The union effects are simply the ratio of the union amount divided by the non-union amount: Wage effect: $19.33 / $15.38 = 1.257 percent. Benefit effect: $10.09 / $5.41 = 1.865 percent Total compensation effect: $29.42 / $20.79 = 1.415 percent.
(b) Note that for most categories, retirement and savings increases total compensation by about 60 to 80 cents per hour, with roughly two-thirds of this expense coming in defined contribution retirement plans. In contrast, retirement and savings adds $1.64 to the hourly compensation of union workers, and over 70 percent of this comes in the form of defined benefit pension plans, not defined contribution. What is the difference between defined benefit and defined contribution plans? Why might a union prefer (and be able to negotiate) more compensation in defined benefit plans than defined contribution plans?

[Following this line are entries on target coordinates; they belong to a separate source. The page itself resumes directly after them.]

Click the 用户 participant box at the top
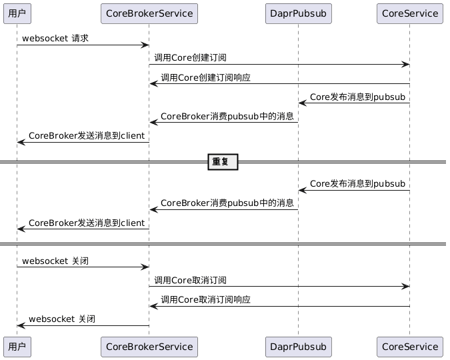(x=17, y=13)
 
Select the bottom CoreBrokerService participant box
(x=149, y=347)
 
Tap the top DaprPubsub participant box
(x=298, y=13)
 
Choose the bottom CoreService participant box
(x=410, y=347)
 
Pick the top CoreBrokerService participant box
(x=149, y=13)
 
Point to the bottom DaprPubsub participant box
(x=298, y=347)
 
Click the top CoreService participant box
(x=410, y=13)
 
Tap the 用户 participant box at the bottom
(x=17, y=347)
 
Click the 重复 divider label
(x=223, y=162)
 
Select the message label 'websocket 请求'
(x=55, y=39)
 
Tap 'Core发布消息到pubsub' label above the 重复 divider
(x=357, y=97)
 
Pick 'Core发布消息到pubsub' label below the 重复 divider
(x=357, y=183)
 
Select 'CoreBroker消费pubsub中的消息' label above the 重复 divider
(x=227, y=116)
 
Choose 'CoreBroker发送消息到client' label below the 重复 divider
(x=87, y=223)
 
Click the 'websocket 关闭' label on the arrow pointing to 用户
(x=61, y=319)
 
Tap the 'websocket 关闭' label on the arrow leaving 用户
(x=55, y=261)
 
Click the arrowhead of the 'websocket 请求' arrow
(x=145, y=45)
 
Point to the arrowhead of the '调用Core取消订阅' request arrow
(x=405, y=287)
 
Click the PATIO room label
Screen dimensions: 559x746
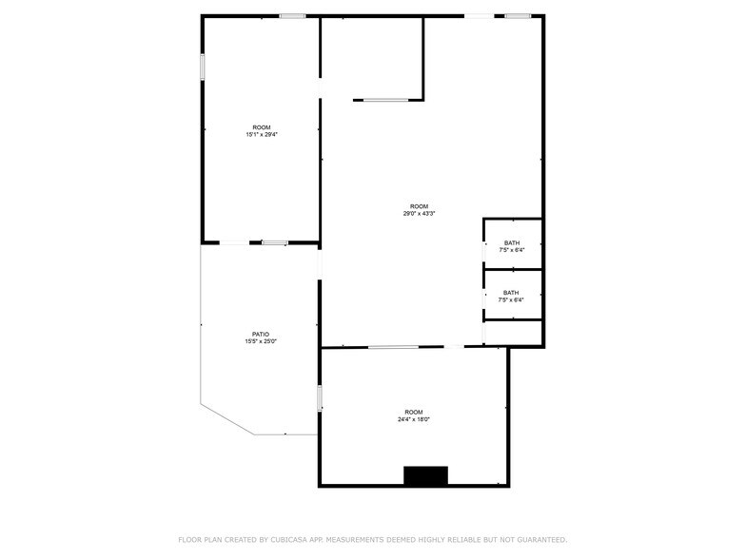(x=261, y=334)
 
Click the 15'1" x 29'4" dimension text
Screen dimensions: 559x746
(x=261, y=135)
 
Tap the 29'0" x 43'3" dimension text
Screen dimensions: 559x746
(x=419, y=214)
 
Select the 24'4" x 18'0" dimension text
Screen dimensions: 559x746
(x=414, y=419)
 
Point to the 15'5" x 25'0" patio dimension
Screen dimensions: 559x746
(x=261, y=341)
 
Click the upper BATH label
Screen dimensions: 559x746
(x=512, y=242)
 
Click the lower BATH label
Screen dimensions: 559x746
(x=512, y=293)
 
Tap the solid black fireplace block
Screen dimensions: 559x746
(x=425, y=475)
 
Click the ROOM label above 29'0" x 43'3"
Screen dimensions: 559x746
(x=419, y=206)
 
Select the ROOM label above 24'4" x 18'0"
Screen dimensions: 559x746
(x=414, y=412)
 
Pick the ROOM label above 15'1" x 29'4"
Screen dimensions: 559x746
(x=261, y=127)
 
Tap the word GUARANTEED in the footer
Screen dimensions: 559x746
(x=538, y=539)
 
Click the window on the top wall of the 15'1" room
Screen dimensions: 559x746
(x=292, y=15)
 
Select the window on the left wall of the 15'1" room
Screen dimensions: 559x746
(x=202, y=67)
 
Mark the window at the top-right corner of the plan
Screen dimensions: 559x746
(x=519, y=15)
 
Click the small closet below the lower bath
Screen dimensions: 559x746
(x=513, y=332)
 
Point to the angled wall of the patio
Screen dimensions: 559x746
(x=226, y=419)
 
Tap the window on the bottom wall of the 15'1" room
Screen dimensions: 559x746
(x=275, y=243)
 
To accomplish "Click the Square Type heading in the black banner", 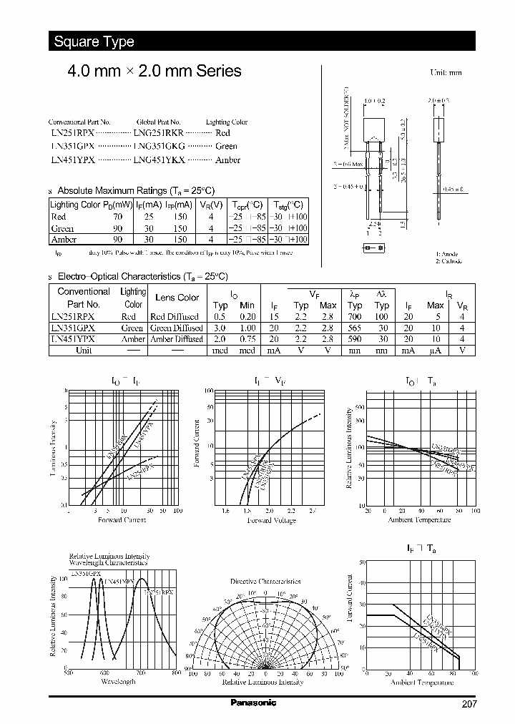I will [94, 41].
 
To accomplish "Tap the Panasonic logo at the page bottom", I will [253, 703].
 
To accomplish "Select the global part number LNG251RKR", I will [159, 133].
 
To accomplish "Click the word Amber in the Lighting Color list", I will [227, 160].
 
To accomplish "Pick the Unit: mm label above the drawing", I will [446, 73].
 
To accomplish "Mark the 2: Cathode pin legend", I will [449, 261].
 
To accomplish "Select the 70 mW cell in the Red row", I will [118, 215].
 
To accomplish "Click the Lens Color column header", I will [177, 298].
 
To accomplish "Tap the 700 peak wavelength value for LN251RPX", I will [355, 316].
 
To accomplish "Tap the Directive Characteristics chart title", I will [265, 582].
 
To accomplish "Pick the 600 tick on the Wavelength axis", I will [104, 673].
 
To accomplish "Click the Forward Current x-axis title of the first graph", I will [122, 519].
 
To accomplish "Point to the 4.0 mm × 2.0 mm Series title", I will [154, 71].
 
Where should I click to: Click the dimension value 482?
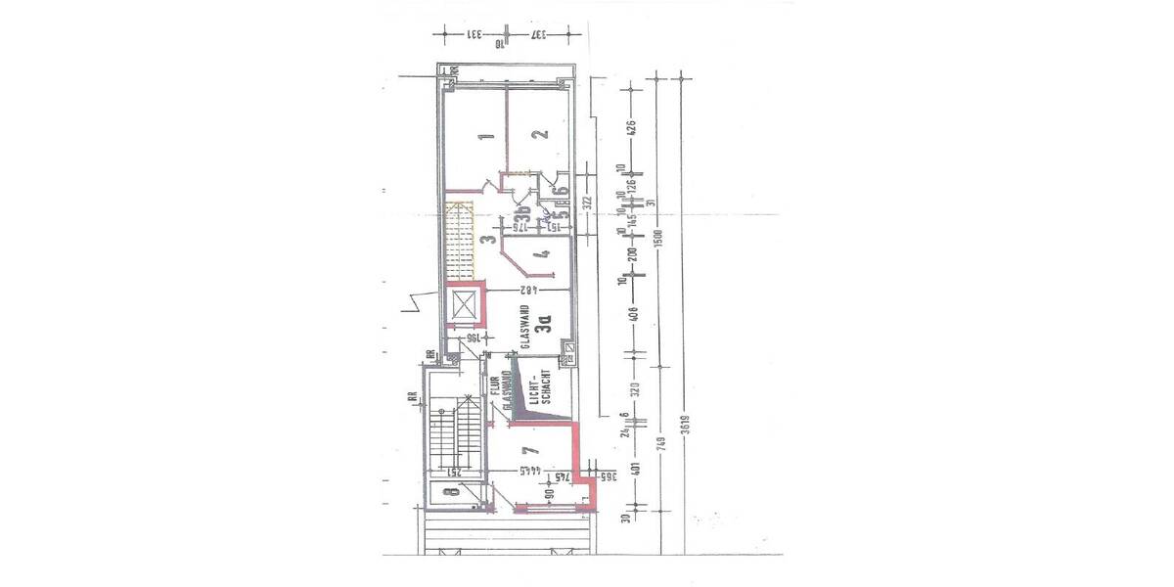point(528,291)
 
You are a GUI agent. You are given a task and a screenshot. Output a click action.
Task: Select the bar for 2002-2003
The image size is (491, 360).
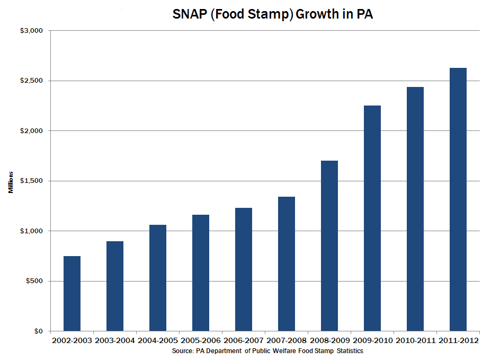click(72, 293)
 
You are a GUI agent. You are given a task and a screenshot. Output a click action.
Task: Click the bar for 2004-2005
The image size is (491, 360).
click(158, 278)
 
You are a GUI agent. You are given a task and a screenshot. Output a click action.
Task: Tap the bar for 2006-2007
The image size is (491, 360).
click(244, 269)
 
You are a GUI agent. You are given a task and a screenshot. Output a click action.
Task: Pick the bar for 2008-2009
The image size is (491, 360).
click(329, 245)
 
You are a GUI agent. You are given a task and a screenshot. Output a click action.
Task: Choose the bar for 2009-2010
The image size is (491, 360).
click(372, 218)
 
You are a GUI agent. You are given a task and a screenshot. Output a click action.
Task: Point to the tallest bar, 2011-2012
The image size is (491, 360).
click(458, 199)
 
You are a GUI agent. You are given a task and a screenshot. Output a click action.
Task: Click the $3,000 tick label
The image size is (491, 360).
click(31, 31)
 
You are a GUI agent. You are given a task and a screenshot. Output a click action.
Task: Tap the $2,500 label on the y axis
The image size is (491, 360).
click(31, 81)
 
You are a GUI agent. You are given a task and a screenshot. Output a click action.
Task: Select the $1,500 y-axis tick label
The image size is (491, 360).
click(31, 181)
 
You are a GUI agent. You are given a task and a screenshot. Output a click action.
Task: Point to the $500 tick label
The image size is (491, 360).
click(34, 281)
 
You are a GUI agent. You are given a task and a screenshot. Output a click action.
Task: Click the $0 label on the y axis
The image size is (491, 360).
click(38, 331)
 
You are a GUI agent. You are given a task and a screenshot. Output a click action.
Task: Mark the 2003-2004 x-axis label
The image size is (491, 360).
click(115, 340)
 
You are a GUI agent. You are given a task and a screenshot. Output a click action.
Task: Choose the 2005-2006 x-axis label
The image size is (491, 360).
click(201, 340)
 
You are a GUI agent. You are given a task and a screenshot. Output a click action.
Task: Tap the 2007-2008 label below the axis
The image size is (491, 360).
click(287, 340)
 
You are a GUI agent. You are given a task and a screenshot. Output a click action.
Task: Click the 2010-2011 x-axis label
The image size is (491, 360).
click(415, 340)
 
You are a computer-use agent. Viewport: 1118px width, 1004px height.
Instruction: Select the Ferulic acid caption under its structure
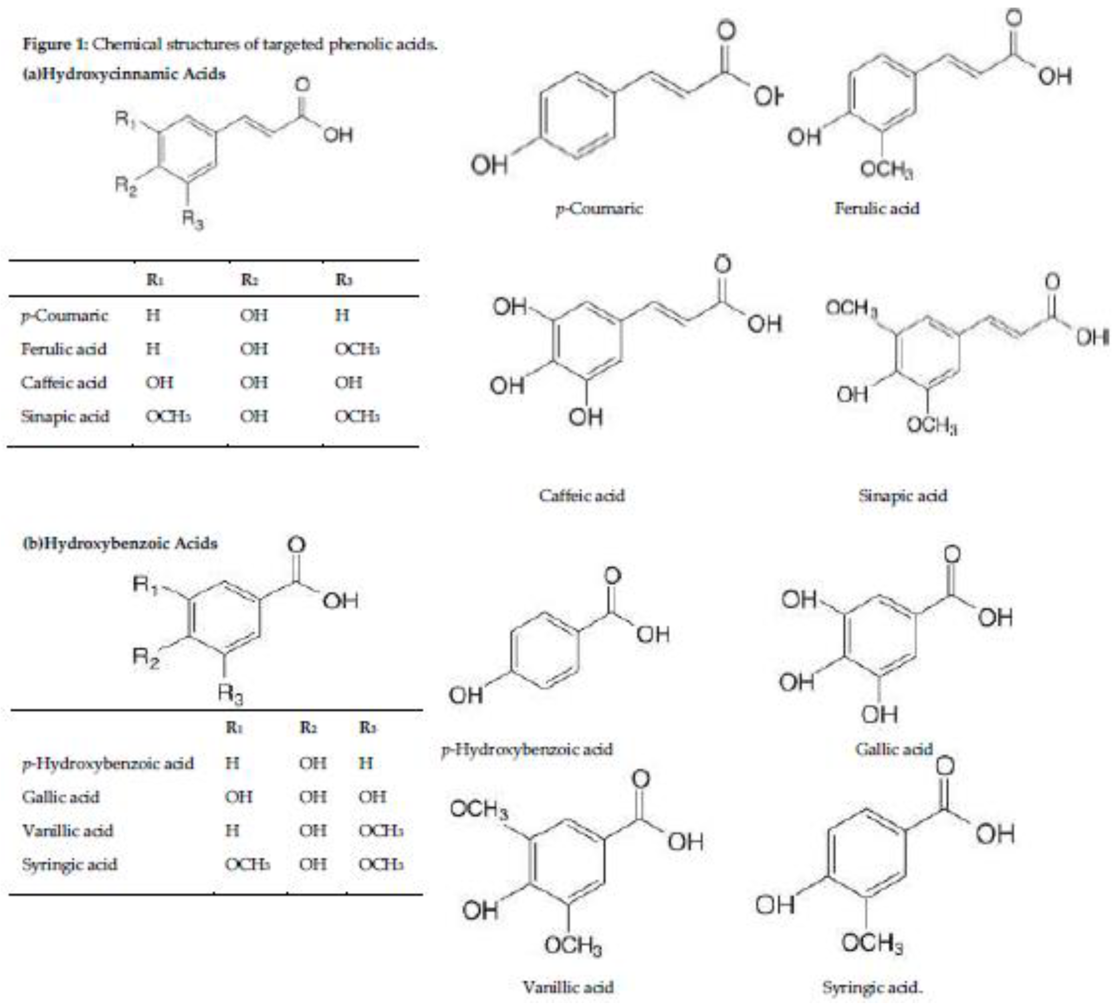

A defined benefit plan specifies the retirement benefit as a fixed dollar amount. For example, if someone receives 50 percent of their last annual income as their annual pension, this is a defined benefit plan. In contrast, a defined contribution plan specifies the amount of savings into a retirement plan the firm will make. The amount of benefit eventually received by the worker depends on how well the money is invested until retirement. It is generally thought the workers prefer DB plans (though this doesnt need to be the case). DB plans put the risk on the part of the firm, while DC plans put the financial risk on the part of the worker. (The workers at Enron, for example, lost huge amounts of retirement savings not only because they were in a DC plan but also because they were forced to keep most of their contributions as Enron stock.) As unions tend to work in large firms, they may be more able than other workers to negotiate a DB plan.